Computes the inverse transpose of m using an branchless vectorized form of Cramer’s rule. (This function is more efficient than transpose(inverse(m)))

Warning

This function is only implemented for \(1\times 1\), \(2\times 2\), \(3\times 3\), and \(4\times 4\) matrices (which are allowed to be packets of matrices).

template<typename T, size_t Size>
Matrix<T, Size> det(Matrix<T, Size> m)

Computes the determinant of m.

Warning

This function is only implemented for \(1\times 1\), \(2\times 2\), \(3\times 3\), and \(4\times 4\) matrices (which are allowed to be packets of matrices).

template<typename Matrix>
std::pair<Matrix, Matrix> polar_decomp(Matrix M, size_t it = 10)

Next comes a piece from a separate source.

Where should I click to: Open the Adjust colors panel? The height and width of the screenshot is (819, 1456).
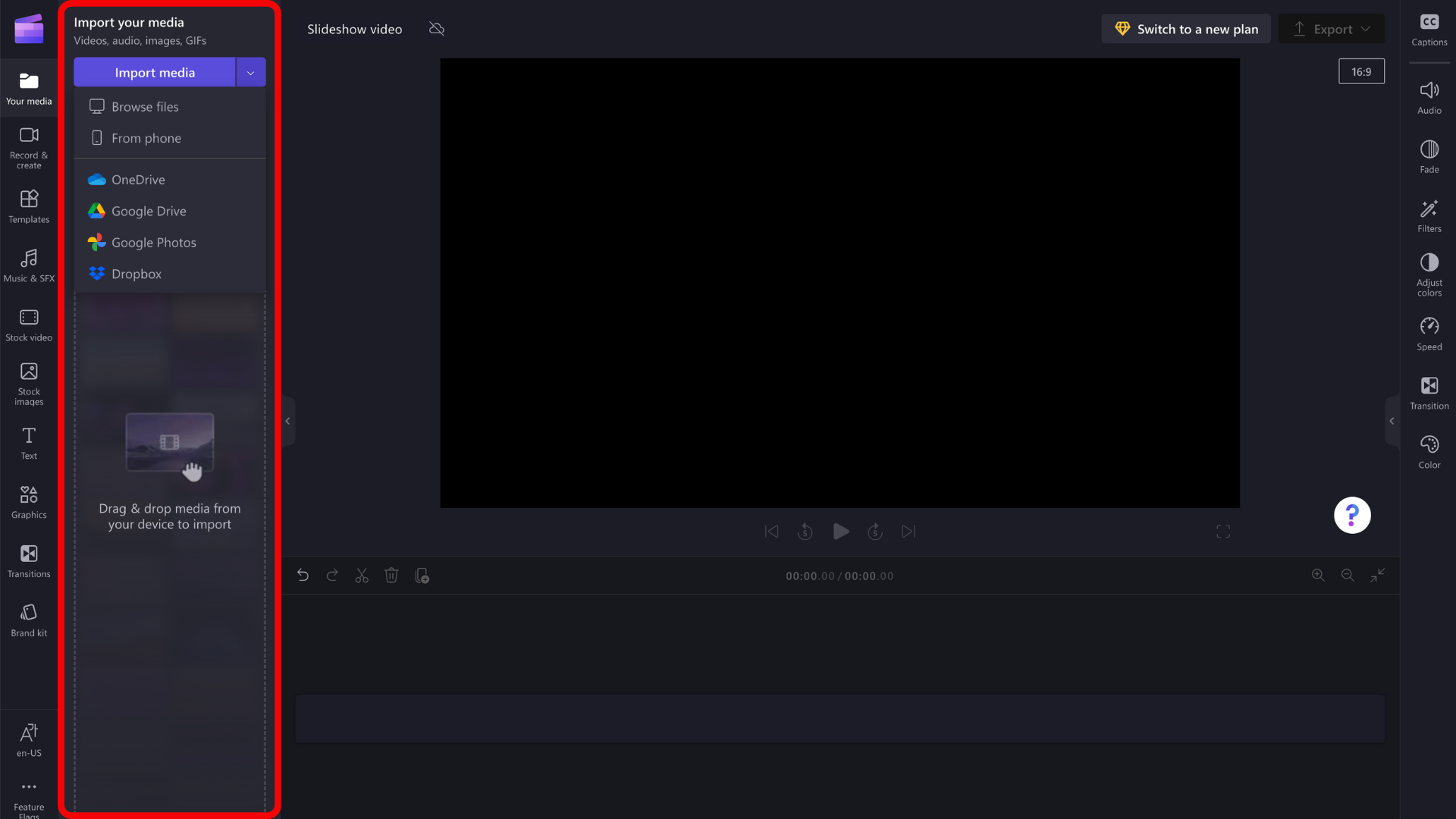point(1429,274)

Given a nonsingular input matrix \(\mathbf{M}\), polar_decomp computes the polar decomposition \(\mathbf{M} = \mathbf{Q}\mathbf{P}\), where \(\mathbf{Q}\) is an orthogonal matrix and \(\mathbf{Q}\) is a symmetric and positive definite matrix. The computation relies on an accelerated version of Heron’s method that converges rapidly. it denotes the iteration count—a value of \(10\) should be plenty.

Homogeneous transformations

Enoki provides a number of convenience functions to construct 3D homogeneous coordinate transformations (rotations, translations, scales, perspective transformation matrices, etc.). To use them, include the following header file:

#include <enoki/transform.h>

Reference

template<typename Matrix, typename Vector3>
Matrix translate(Vector3 v)

Constructs a homogeneous coordinate transformation, which translates points by v.

template<typename Matrix, typename Vector3>
Matrix scale(Vector3 v)

Constructs a homogeneous coordinate transformation, which scales points by v.

template<typename Matrix, typename Vector3, typename Float>
Matrix rotate(Vector3 v, Float angle)

Constructs a homogeneous coordinate transformation, which rotates by angle radians around the axis v. The function requires v to be normalized.

template<typename Matrix>
auto transform_decompose(Matrix m)

Performs a polar decomposition of a non-perspective 4x4 homogeneous coordinate matrix and returns a tuple of

  1. A positive definite 3x3 matrix containing an inhomogeneous scaling operation
  2. A rotation quaternion
  3. A 3D translation vector

This representation is helpful when animating keyframe animations.

The function also handles singular inputs m, in which case the rotation component is set to the identity quaternion and the scaling part simply copies the input matrix.

template<typename Matrix3, typename Quaternion, typename Vector3>
auto transform_compose(Matrix3 scale, Quaternion rotation, Vector3 translate)

This function composes a 4x4 homogeneous coordinate transformation from the given scale, rotation, and translation. It performs the reverse of transform_decompose.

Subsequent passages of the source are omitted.